1st Time Initial Jobless Claims rose more than expected up 37,000 to 464,000 week ended July 17. This number was alittle out of line from expected but continuing claims week ending July 10th were better than expected at 4.487 Million vs the prior week 4.710 Million.
The Fed Chairman Ben Bernanke was on Capitol Hill to give his testimony on the condition of the US Economy on its Semi Annual Address. I felt most of the 2 day address was pretty positive. The fact is that most of this information is old and we already know most of these facts. Even though, the market sold off on Wednesday but rebounded on Thursday. Most of the concern of the testimony was about the exist strategy plan when the Fed eventually has to start raising rates. This isn’t necessarily a bad thing cause it means the worst is behind us and the economy is getting better. Some of the highlights was the following.
*Fed expects inflation to be subdued
*Unemployment is improving
*Expansion is proceeding at a moderate pace
*The Fed still has tools in its tool box if the economy does slow
*Financial Regulation Bill will enforce stronger standards which will minimize risk of another crisis
The one statement the markets didn’t like was that the Fed feels that the economic outlook remains unusually uncertain!
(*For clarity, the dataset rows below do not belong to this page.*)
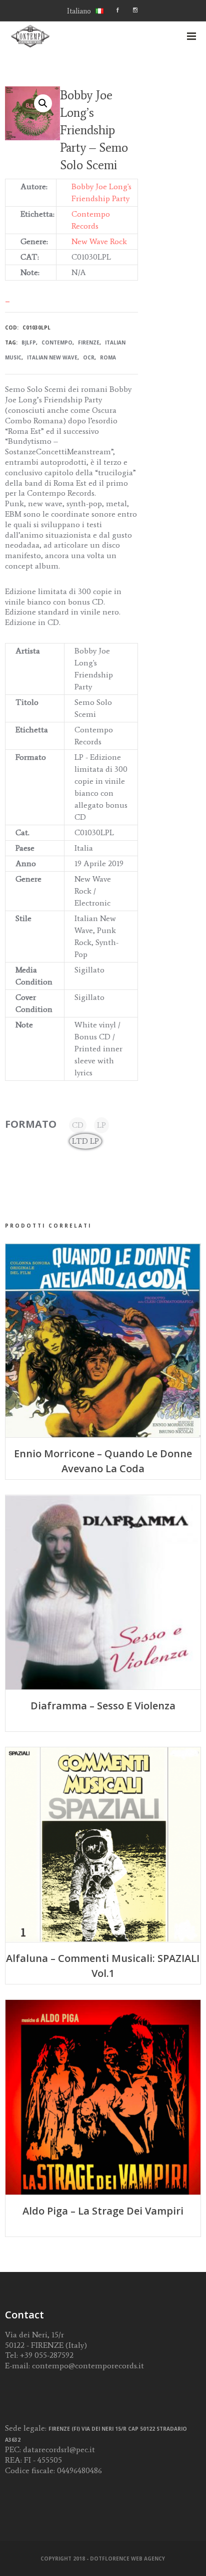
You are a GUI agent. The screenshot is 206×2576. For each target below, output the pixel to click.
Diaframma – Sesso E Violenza (103, 1705)
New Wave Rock (99, 241)
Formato (30, 1124)
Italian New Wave (52, 357)
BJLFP (29, 342)
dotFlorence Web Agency (127, 2558)
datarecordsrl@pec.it (59, 2449)
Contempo (57, 342)
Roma (108, 357)
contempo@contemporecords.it (88, 2365)
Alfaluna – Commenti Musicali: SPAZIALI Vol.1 (103, 1965)
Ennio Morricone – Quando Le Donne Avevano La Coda (103, 1461)
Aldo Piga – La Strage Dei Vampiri (103, 2211)
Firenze (89, 342)
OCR (88, 357)
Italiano (79, 10)
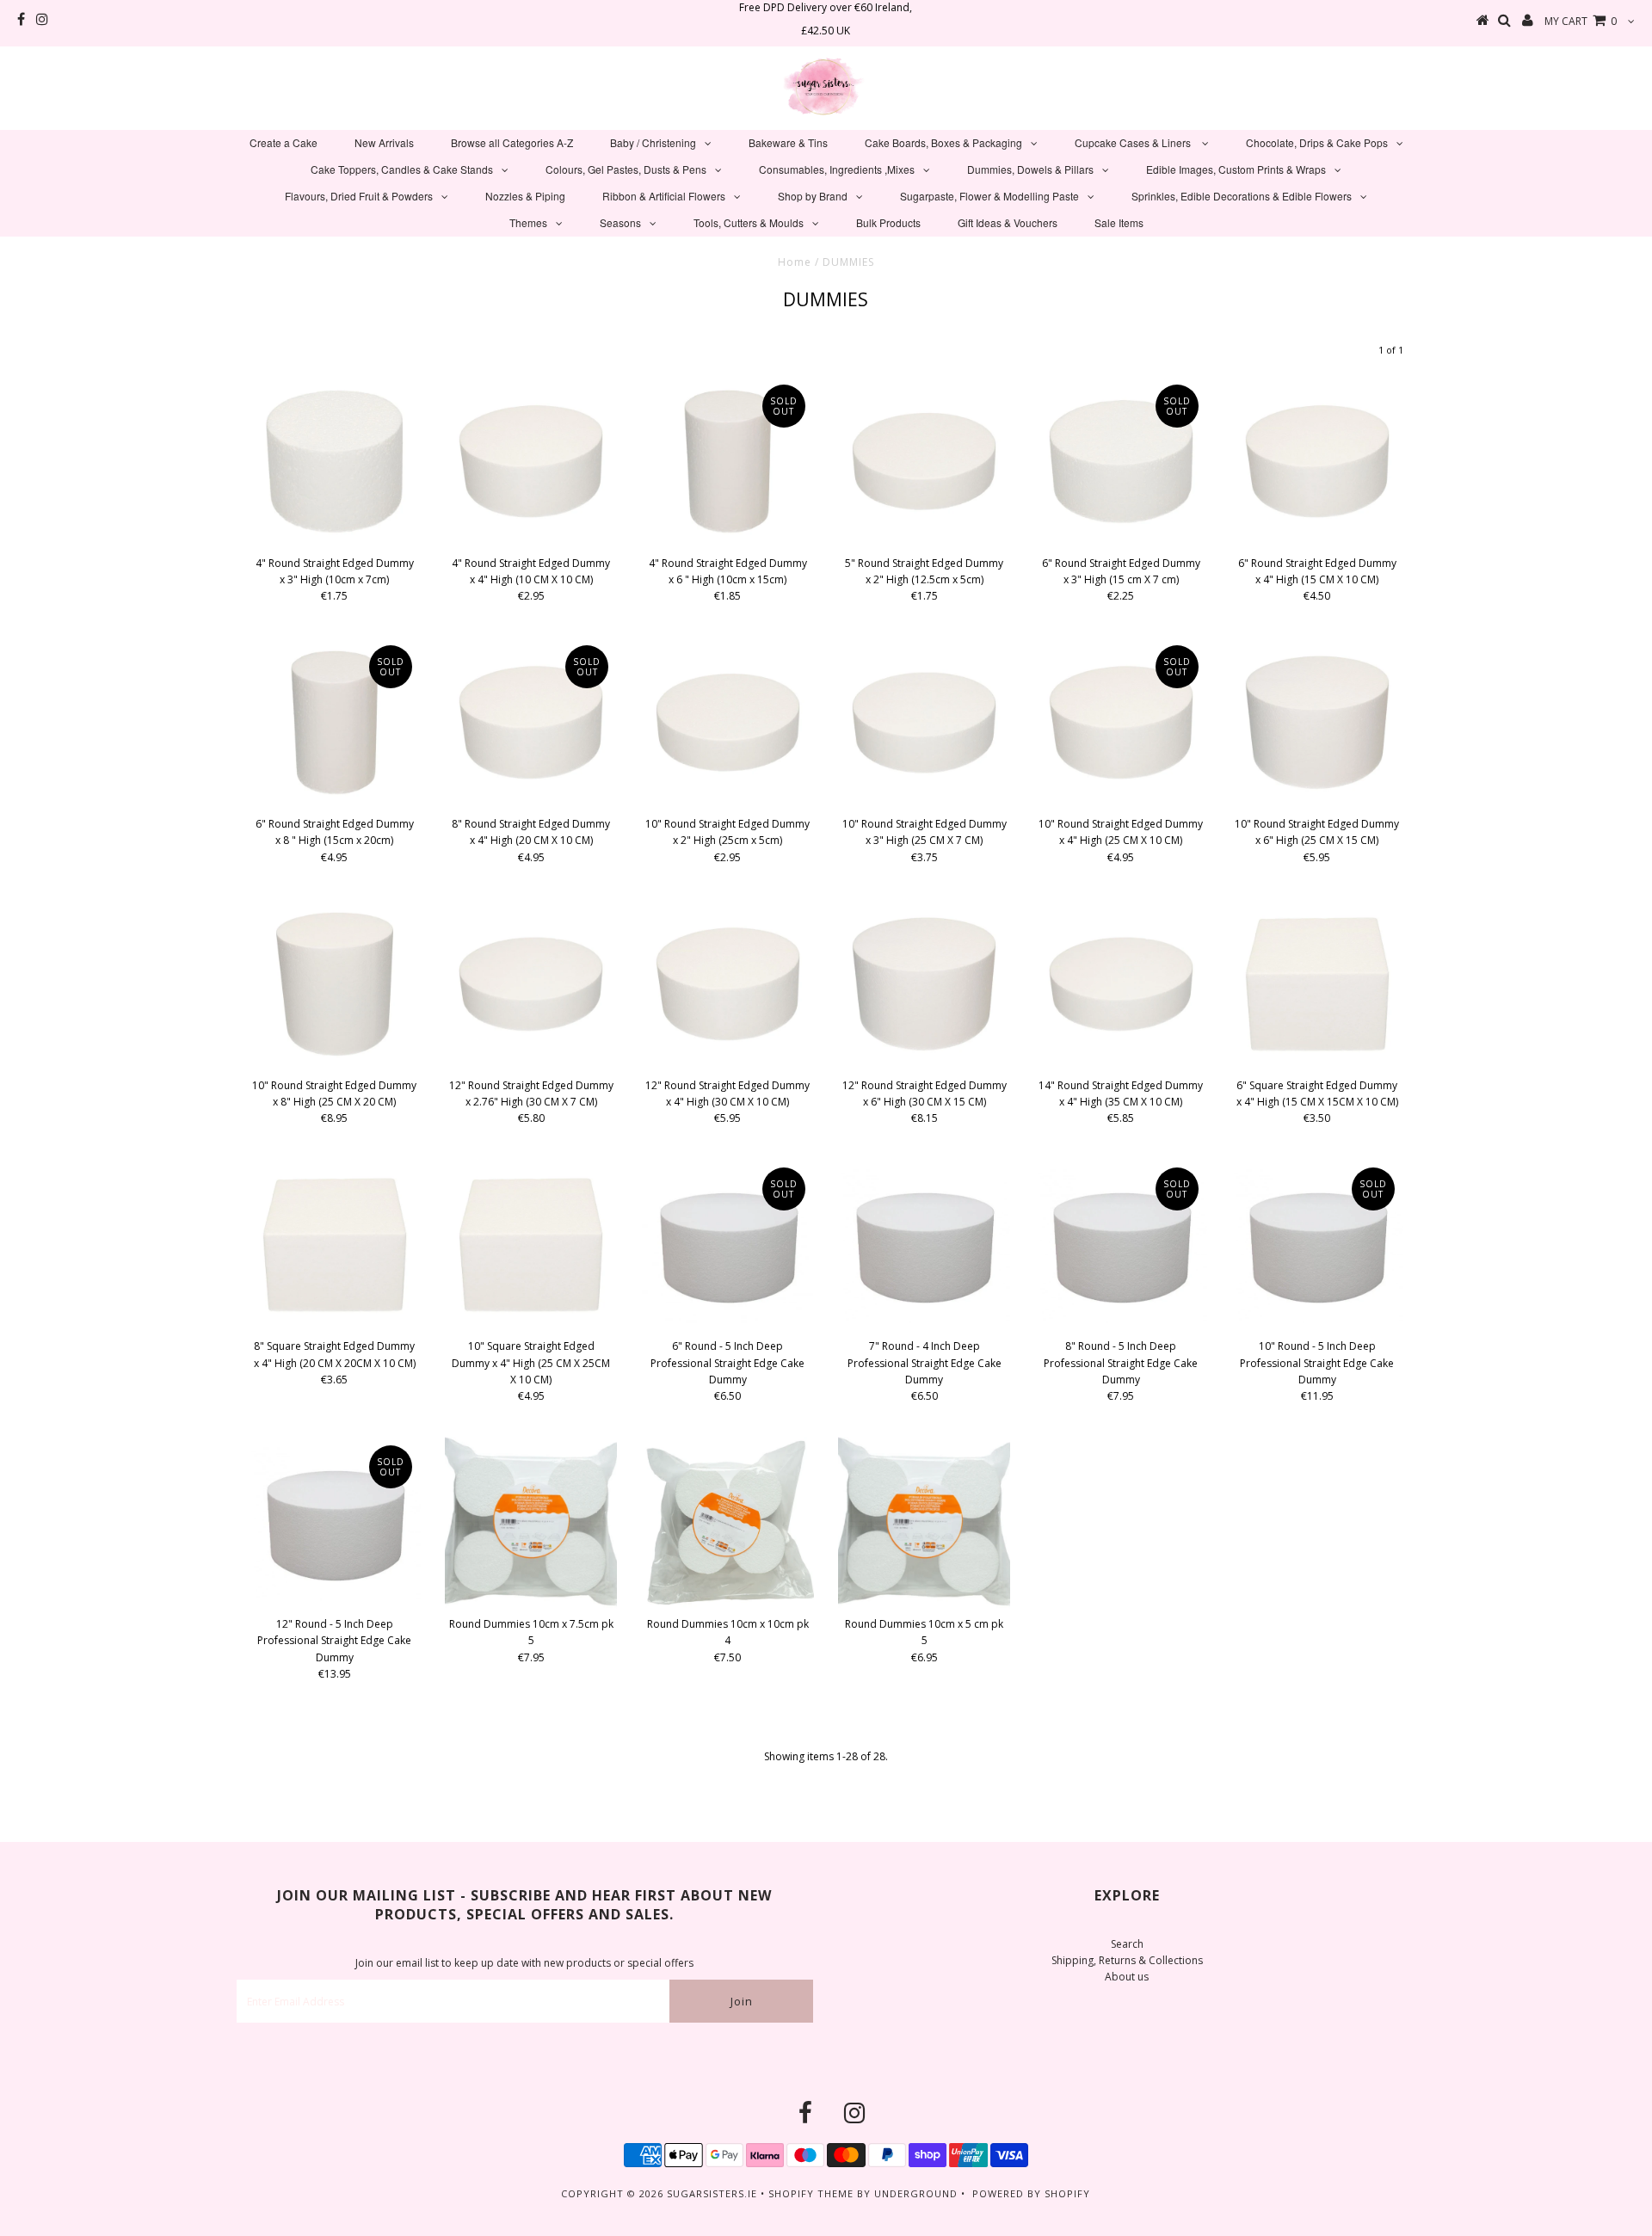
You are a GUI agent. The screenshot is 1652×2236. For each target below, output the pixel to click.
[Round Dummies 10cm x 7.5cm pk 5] (531, 1523)
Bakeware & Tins (788, 142)
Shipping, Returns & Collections (1127, 1960)
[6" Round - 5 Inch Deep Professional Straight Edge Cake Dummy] (728, 1245)
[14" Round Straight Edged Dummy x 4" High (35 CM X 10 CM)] (1121, 984)
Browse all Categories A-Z (512, 142)
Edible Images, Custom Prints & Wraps (1236, 169)
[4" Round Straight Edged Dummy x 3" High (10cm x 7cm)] (335, 462)
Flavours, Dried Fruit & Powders (359, 195)
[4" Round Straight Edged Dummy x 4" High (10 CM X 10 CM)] (531, 462)
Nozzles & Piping (525, 195)
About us (1127, 1976)
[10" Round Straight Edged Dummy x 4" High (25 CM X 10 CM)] (1121, 723)
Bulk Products (888, 222)
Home (794, 262)
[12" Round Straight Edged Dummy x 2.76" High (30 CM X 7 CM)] (531, 984)
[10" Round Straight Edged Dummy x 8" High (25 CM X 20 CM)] (335, 984)
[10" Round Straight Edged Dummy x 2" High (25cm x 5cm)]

The way I see it is that the real problem is the Federal Government and their unwillingness to understand that it is small business that will help the economy with job growth. If you easy the burden on small businesses with lower tax rates it will help expansion and further growth. The Federal Government has only gotten bigger and they are now taking a bigger role in the private sector which is only going to create bigger problems, more regulation, and higher taxes. This is clearly not the way to prosperity. The good news is that even with this negative environment companies area coming out with big earnings and things look a recovery is coming!